# Exercise prompt
Reproduce every line of the material verbatim, from the line containing "Copy the SNS用" down to the line containing "Action: [1791, 66]", with both of those lines included.

-- START OF Dataset records --

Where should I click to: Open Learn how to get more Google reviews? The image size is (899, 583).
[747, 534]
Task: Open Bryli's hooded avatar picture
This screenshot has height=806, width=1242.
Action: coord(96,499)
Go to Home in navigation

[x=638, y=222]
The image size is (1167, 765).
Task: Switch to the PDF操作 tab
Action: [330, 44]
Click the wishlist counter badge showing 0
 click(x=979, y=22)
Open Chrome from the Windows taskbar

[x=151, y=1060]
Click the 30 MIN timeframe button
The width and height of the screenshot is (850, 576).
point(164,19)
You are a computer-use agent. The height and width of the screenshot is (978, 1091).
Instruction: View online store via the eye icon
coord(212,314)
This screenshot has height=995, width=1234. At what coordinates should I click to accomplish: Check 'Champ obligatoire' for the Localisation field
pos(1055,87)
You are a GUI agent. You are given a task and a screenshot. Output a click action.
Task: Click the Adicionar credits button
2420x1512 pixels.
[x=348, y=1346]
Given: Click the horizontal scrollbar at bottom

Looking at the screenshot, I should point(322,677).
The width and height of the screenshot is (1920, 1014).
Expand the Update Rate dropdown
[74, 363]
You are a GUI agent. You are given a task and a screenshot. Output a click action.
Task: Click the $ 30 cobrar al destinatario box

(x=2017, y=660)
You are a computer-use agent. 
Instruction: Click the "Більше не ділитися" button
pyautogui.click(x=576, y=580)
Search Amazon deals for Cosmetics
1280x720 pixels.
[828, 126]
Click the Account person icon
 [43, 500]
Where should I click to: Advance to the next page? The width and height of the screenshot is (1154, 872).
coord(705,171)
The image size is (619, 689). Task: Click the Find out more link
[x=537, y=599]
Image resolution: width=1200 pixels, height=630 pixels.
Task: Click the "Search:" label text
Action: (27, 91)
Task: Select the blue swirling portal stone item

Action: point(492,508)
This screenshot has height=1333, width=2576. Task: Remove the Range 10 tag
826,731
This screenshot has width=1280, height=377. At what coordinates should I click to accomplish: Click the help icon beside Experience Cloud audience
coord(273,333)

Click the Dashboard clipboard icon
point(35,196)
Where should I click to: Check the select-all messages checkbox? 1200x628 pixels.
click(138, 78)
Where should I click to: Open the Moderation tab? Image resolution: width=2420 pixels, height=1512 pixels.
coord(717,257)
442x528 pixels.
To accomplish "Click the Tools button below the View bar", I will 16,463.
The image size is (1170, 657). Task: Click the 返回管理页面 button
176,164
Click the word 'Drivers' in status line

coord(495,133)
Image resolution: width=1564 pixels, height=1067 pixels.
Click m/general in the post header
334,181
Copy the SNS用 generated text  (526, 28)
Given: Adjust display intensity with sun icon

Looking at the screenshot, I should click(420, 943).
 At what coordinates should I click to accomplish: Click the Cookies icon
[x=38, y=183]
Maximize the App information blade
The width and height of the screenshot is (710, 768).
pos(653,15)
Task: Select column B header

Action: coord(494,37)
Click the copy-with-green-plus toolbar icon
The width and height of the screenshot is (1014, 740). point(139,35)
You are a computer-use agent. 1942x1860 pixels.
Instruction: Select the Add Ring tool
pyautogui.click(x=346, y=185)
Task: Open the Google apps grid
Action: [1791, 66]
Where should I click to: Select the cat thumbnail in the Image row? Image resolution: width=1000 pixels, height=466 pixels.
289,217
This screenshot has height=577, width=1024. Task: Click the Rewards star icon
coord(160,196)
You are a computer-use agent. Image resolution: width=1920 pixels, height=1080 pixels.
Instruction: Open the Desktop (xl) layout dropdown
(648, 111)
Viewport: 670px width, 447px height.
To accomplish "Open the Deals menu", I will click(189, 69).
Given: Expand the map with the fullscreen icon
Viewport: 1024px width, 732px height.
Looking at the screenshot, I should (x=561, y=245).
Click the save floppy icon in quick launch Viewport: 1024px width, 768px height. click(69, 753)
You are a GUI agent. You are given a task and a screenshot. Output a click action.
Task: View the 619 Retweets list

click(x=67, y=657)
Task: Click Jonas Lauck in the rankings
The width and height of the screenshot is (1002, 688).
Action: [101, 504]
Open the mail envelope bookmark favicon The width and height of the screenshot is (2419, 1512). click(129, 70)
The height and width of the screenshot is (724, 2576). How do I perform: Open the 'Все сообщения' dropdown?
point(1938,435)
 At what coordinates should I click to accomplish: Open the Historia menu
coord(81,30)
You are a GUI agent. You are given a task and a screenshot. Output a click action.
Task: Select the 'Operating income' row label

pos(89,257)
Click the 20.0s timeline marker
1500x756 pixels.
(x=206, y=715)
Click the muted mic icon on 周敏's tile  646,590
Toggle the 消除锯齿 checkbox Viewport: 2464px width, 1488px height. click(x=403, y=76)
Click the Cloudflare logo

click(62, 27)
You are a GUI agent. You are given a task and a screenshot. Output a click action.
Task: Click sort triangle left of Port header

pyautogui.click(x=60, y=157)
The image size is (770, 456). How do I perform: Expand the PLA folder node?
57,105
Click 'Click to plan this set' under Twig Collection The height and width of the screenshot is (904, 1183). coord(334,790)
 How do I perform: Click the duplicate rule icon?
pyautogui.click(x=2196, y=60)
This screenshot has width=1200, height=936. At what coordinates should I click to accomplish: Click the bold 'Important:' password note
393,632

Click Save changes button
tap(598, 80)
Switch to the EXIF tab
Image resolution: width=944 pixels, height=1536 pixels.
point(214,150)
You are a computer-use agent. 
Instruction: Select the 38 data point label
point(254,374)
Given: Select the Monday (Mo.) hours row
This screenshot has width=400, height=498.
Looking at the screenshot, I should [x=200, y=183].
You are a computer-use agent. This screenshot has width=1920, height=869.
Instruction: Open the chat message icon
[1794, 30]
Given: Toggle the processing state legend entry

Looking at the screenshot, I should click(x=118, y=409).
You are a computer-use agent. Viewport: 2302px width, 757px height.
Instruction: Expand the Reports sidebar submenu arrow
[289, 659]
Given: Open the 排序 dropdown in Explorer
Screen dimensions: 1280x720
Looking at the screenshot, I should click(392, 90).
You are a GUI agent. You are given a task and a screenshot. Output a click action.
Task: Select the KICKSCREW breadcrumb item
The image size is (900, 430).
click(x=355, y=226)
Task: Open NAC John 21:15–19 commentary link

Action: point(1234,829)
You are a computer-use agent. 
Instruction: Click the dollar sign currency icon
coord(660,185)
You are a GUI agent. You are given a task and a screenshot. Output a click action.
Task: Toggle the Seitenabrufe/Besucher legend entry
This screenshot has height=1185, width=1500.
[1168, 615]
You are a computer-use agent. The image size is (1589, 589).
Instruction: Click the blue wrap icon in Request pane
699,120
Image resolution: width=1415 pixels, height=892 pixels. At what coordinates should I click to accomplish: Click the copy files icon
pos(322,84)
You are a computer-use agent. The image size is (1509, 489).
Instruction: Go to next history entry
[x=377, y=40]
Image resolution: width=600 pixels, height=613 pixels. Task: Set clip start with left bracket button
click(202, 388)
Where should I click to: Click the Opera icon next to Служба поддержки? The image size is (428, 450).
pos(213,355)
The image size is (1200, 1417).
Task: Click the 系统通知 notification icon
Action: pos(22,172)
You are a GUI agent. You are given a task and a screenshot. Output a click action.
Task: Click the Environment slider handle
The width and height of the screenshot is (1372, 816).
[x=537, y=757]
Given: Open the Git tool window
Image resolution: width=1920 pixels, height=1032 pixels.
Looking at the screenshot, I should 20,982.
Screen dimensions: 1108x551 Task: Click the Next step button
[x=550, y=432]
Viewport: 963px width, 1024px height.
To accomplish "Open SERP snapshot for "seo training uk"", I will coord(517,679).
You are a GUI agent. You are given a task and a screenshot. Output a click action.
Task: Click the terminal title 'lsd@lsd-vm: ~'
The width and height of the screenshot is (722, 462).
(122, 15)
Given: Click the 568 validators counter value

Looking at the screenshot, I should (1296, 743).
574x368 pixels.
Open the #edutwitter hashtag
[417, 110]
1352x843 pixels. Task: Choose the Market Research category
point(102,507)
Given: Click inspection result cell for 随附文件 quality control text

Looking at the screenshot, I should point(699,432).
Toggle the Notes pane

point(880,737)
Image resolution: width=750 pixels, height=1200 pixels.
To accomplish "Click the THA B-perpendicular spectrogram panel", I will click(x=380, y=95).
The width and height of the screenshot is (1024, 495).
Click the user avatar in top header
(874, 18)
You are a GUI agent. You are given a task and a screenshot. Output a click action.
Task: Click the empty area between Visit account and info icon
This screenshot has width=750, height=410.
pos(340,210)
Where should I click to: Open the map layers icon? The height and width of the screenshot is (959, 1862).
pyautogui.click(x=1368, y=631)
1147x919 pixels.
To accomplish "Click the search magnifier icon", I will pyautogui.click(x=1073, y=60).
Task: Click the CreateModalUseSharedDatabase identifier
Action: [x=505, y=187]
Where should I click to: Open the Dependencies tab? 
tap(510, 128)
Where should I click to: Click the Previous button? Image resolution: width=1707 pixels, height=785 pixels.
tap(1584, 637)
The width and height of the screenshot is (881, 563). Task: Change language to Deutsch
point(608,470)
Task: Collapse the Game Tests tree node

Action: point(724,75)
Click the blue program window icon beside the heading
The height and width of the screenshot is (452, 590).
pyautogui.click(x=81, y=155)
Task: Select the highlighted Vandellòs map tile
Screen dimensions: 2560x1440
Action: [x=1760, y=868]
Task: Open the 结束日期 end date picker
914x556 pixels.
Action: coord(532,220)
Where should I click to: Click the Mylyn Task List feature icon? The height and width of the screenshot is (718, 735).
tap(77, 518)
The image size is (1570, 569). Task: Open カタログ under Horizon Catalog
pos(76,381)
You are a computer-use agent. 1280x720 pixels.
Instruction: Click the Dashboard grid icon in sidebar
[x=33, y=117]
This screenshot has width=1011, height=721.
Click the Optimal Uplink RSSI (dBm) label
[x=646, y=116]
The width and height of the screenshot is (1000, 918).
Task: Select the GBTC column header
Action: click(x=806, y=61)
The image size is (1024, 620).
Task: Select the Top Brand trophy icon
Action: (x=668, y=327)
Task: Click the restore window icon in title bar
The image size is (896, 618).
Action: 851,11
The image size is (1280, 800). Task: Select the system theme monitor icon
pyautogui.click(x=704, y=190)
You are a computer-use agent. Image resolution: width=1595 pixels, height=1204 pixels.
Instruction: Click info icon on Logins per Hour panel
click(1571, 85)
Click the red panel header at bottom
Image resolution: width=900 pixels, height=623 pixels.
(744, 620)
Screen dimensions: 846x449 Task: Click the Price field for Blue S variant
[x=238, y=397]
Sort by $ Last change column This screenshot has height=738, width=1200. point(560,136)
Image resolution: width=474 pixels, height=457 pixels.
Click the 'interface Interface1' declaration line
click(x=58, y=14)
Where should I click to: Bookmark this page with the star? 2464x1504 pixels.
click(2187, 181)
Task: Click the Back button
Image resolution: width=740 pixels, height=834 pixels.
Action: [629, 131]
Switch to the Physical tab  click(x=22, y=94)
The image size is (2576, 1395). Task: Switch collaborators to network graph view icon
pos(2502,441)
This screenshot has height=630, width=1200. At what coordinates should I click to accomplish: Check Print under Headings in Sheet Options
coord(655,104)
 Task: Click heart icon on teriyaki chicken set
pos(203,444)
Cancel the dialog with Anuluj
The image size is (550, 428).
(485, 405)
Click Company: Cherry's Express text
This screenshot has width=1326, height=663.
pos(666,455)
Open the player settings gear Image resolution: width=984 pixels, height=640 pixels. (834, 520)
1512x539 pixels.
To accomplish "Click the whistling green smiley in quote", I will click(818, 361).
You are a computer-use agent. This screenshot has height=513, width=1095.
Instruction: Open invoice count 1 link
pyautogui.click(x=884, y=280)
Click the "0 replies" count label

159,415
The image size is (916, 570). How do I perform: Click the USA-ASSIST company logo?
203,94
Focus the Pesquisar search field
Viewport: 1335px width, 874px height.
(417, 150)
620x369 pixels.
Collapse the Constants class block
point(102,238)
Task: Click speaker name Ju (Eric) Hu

-- END OF Dataset records --

# Solution to this task
Copy the SNS用 generated text  (526, 28)
Given: Adjust display intensity with sun icon

Looking at the screenshot, I should click(420, 943).
 At what coordinates should I click to accomplish: Click the Cookies icon
[x=38, y=183]
Maximize the App information blade
The width and height of the screenshot is (710, 768).
pos(653,15)
Task: Select column B header

Action: coord(494,37)
Click the copy-with-green-plus toolbar icon
The width and height of the screenshot is (1014, 740). point(139,35)
You are a computer-use agent. 1942x1860 pixels.
Instruction: Select the Add Ring tool
pyautogui.click(x=346, y=185)
Task: Open the Google apps grid
Action: [1791, 66]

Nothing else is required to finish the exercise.